The Woven City aims to combine nature and technology for a fresh approach to urban planning and design. With the help of the innovative architectural firm Bjarke Ingels Group (BIG), the Woven City master plan includes three designs for street usage, with each street type physically separated from each other and weaving to form an organic grid pattern of 3x3 city blocks:

• One road is designated for use by higher speed/zero emission automated vehicles.
• Another street is designed for a mix of lower speed personal mobility vehicles, such as bikes, e-bikes, and e-scooters.
• The third road is a park-like promenade only for pedestrians.

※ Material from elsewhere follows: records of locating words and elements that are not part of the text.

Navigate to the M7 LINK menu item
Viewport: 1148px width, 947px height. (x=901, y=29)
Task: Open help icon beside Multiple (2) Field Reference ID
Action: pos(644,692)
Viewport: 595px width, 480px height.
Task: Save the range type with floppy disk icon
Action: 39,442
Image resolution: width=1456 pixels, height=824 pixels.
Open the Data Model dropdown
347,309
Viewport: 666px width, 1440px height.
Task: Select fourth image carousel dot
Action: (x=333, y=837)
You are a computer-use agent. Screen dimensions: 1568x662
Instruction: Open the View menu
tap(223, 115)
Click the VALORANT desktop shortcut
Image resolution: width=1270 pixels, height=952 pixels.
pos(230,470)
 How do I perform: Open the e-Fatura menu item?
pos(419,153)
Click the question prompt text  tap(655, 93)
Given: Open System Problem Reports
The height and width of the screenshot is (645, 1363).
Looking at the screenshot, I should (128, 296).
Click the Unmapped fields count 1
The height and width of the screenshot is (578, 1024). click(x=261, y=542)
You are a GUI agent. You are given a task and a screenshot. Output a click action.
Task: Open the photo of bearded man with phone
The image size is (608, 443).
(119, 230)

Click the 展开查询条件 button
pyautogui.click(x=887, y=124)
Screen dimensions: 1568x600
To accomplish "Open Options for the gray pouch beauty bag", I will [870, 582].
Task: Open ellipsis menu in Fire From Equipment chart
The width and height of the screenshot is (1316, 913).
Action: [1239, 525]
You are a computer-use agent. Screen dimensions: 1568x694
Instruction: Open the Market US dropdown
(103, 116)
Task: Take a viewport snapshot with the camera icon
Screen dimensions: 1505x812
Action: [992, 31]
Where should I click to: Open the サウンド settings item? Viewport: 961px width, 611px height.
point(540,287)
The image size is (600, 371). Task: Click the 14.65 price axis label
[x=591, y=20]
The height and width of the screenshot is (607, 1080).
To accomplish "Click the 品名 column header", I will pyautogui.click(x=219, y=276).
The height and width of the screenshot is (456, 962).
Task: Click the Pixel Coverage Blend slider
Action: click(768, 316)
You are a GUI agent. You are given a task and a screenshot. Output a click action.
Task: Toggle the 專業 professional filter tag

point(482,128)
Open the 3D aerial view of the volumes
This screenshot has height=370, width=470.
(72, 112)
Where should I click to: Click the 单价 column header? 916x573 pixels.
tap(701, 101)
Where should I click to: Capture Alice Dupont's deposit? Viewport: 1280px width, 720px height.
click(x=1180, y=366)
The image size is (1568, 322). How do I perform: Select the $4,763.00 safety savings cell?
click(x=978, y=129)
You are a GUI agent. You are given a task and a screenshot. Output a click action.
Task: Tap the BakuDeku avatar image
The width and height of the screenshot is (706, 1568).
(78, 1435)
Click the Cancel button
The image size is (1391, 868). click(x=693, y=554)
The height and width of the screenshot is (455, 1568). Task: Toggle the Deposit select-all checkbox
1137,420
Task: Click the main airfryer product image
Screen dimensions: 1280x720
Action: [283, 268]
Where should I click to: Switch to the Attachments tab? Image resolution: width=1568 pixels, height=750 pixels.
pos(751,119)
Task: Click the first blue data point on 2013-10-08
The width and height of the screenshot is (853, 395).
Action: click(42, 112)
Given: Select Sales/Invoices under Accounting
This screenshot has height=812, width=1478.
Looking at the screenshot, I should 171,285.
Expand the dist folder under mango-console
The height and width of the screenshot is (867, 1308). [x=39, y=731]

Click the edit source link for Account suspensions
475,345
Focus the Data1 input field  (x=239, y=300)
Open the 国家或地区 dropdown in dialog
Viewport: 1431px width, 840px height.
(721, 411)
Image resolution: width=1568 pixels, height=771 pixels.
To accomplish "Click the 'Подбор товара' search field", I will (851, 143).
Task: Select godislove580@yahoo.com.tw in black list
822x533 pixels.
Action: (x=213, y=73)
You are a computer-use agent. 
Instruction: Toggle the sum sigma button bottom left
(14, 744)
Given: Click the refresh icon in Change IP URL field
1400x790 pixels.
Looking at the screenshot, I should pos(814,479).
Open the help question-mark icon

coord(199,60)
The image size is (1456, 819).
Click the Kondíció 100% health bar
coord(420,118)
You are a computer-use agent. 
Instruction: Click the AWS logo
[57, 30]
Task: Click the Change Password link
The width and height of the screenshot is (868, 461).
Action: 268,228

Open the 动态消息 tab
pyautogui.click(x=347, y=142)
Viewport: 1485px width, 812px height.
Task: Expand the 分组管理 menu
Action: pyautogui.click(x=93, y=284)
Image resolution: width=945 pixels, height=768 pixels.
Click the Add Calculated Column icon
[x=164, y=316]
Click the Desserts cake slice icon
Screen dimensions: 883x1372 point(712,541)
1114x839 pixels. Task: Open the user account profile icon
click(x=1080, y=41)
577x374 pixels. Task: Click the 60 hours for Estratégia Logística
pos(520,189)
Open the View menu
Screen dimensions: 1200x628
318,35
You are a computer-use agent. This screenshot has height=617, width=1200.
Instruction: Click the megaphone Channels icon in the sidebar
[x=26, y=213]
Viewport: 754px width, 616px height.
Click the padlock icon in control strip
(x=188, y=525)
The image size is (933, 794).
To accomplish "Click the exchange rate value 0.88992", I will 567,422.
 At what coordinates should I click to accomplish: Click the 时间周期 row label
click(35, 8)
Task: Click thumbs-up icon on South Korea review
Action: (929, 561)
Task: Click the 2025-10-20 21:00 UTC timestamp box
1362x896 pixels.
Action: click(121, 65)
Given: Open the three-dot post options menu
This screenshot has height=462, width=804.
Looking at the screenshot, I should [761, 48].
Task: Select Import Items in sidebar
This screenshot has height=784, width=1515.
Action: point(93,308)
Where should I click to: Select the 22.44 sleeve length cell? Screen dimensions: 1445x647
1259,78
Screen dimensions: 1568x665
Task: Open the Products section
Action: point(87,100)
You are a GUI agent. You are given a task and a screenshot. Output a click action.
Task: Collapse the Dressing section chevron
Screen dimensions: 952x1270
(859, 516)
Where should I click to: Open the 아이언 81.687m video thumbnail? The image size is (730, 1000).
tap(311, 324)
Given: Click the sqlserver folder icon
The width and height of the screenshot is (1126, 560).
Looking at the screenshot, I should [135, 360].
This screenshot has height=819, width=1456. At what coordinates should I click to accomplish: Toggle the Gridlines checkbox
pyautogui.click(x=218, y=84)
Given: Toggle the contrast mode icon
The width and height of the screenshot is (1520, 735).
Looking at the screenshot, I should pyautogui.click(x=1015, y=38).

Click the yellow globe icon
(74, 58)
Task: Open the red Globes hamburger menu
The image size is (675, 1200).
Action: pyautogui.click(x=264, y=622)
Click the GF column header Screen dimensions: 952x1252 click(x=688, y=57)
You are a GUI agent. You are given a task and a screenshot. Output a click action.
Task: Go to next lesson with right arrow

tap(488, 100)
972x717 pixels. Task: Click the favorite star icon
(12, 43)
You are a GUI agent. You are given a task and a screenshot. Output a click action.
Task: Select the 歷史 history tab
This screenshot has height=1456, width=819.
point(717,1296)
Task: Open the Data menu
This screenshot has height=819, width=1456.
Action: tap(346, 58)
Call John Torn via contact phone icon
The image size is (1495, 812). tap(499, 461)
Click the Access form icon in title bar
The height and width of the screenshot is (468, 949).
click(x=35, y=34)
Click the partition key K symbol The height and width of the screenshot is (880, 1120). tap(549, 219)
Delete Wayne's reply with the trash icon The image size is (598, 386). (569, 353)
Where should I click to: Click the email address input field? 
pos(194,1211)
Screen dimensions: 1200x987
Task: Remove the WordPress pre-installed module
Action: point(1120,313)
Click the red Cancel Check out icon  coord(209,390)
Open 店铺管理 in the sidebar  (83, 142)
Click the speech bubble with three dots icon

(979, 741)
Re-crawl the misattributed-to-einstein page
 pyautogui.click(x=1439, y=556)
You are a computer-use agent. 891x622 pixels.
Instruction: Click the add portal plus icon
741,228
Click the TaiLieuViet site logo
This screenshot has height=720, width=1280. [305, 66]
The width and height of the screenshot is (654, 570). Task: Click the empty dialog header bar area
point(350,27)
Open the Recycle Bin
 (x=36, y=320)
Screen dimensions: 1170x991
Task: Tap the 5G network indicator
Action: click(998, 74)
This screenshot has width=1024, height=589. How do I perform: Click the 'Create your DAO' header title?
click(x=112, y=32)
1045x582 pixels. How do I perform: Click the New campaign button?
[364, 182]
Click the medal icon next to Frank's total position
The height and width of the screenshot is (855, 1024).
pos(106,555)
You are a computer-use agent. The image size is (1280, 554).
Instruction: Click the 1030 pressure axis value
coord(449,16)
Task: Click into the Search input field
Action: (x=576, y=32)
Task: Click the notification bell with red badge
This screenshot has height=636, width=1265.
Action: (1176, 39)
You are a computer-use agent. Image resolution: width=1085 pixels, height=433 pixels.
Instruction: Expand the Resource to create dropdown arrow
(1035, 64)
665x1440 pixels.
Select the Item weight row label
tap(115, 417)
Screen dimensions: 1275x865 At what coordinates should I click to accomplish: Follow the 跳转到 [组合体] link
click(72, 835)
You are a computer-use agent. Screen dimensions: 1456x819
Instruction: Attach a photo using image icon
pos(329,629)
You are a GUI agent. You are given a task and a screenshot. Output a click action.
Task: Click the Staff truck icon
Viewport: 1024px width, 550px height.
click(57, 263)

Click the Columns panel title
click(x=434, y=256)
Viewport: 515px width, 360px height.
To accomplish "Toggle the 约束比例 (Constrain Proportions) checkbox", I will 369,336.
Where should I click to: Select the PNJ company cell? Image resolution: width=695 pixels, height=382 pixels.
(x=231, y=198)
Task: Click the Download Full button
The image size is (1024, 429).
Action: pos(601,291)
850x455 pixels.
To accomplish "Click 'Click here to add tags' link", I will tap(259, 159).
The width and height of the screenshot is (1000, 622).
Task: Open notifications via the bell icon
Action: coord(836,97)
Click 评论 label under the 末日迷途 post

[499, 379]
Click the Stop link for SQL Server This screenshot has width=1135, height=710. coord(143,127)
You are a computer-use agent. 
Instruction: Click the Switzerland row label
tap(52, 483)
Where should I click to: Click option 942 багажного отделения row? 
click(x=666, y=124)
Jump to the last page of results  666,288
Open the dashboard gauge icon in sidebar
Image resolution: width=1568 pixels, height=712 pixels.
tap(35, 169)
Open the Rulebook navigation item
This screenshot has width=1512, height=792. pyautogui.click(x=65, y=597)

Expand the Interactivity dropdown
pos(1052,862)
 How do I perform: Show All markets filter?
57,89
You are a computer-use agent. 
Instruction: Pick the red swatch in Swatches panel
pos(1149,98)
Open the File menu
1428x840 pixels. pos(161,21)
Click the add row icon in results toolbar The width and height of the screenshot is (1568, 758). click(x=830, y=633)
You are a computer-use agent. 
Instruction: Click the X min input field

Toyota’s Woven City: Main Square Grid, by Mobility Type

(Source: Bjarke Ingels Group)

Unlike most cities, where streets combine all transport modes in a somewhat chaotic manner, separated streets offer the potential for less congestion, improved safety, and higher levels of integration with nature. Considering the Woven City is being built and designed from scratch, it has major advantages over established cities trying to layer new requirements on old street layouts. The strategy of integrating mobility options across different road types should provide insight on what approaches work best. However, applying these lessons from a walled-off model city to real-world city environments is difficult based on historical construction and embedded usage patterns. 

Questions Moving Forward

Toyota’s vision for a city of the future is impressive—innovative building designs, separate streets for specific use-cases, cutting-edge technology deployments, traditional Japanese building techniques, and high levels of integration with nature. However, for the project to be successful, several key issues must be resolved and should be the focus for Toyota moving forward: 

• Determine what insights a model city can have for real-world city environments and if the Woven City solutions can make an impact at scale. 
• Learn from the failures of previous Greenfield smart city projects, such as Masdar City.
• Avoid public backlash over data privacy by potentially adhering to use of global data privacy programs (e.g., The Cities Coalition for Digital Rights). Similar smart city programs, such as Sidewalk Labs’ Quayside project in Toronto, have become a contentious testing ground over data ownership—resulting in the project being scaled back significantly from its original vision. Putting residents in control of their personal data and how it is used plays a critical role in ensuring initial public acceptance, and eventual scaling, of the Woven City.